The pre‑operative work‑up starts with a detailed medical history and otoscopic examination to identify risk factors and prior ear surgeries. Imaging includes a thin‑slice temporal bone CT to assess bone anatomy and, when needed, an MRI to detect soft‑tissue pathology such as cholesteatoma. Audiometric testing comprises pure‑tone audiometry, speech audiometry, tympanometry, and sometimes auditory brainstem response. Standard laboratory panels check blood count, coagulation, electrolytes, renal function, and infectious disease status. Together these investigations provide a comprehensive picture that guides surgical planning and ensures patient safety.
Temporal bone CT uses thin slices (about 0.5 mm) to create high‑resolution images of the middle ear structures. Surgeons can evaluate the condition of the malleus, incus, and stapes, detect erosion, and assess mastoid pneumatization. This information helps decide whether a graft, prosthesis, or ossiculoplasty is required and predicts potential intra‑operative challenges. The scan also reveals any congenital anomalies or previous surgical changes. Because radiation exposure is moderate, the benefit of precise anatomical mapping outweighs the risk for most patients.

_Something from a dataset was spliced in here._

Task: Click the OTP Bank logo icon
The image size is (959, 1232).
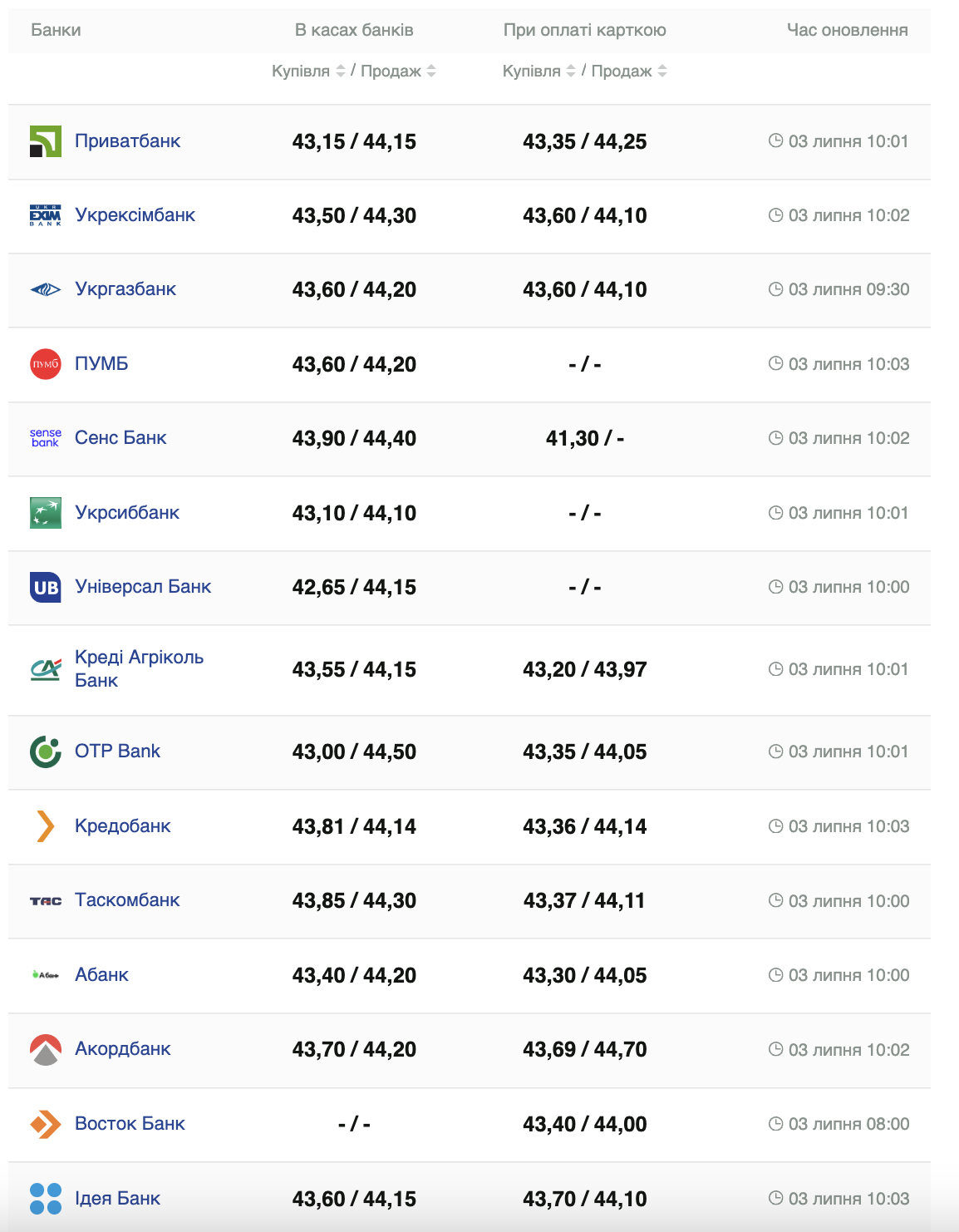Action: (46, 752)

Pure‑tone audiometry measures air‑ and bone‑conduction thresholds across frequencies from 250 Hz to 8 kHz, establishing the degree of hearing loss. Speech audiometry evaluates speech reception threshold and word recognition scores, indicating functional hearing ability. Tympanometry assesses middle‑ear pressure and compliance, providing insight into eustachian tube function. In selected cases, an auditory brainstem response (ABR) test is performed to rule out retrocochlear pathology. Results are plotted on an audiogram and reviewed alongside imaging to determine the most appropriate surgical technique and graft material.
When patients have chronic otitis media, cholesteatoma, or previous failed repairs, additional diagnostics are employed. Electrocochleography (ECochG) measures inner‑ear fluid pressure, useful for diagnosing perilymphatic fistula. Video endoscopic evaluation uses a thin endoscope to visualize the middle ear in real time, allowing assessment of graft mobility and disease extent. Middle‑ear pressure monitoring records tympanometric values over several days to gauge eustachian tube function before surgery. These targeted tests help surgeons anticipate intra‑operative difficulties and select the optimal graft material, whether fascia, cartilage, or synthetic options.
The hospital’s international patient office assigns a dedicated coordinator who arranges interpreter support for every consultation, eliminating language barriers. Laboratory appointments are fast‑tracked, and results are securely uploaded to an online portal accessible in the patient’s native language. Imaging and audiology appointments are scheduled to minimize waiting times, and the multidisciplinary team reviews findings together with the patient. Additional services include assistance with travel, airport transfers, accommodation, and detailed pre‑operative instructions translated into the patient’s language, ensuring a seamless and stress‑free experience from arrival to surgery.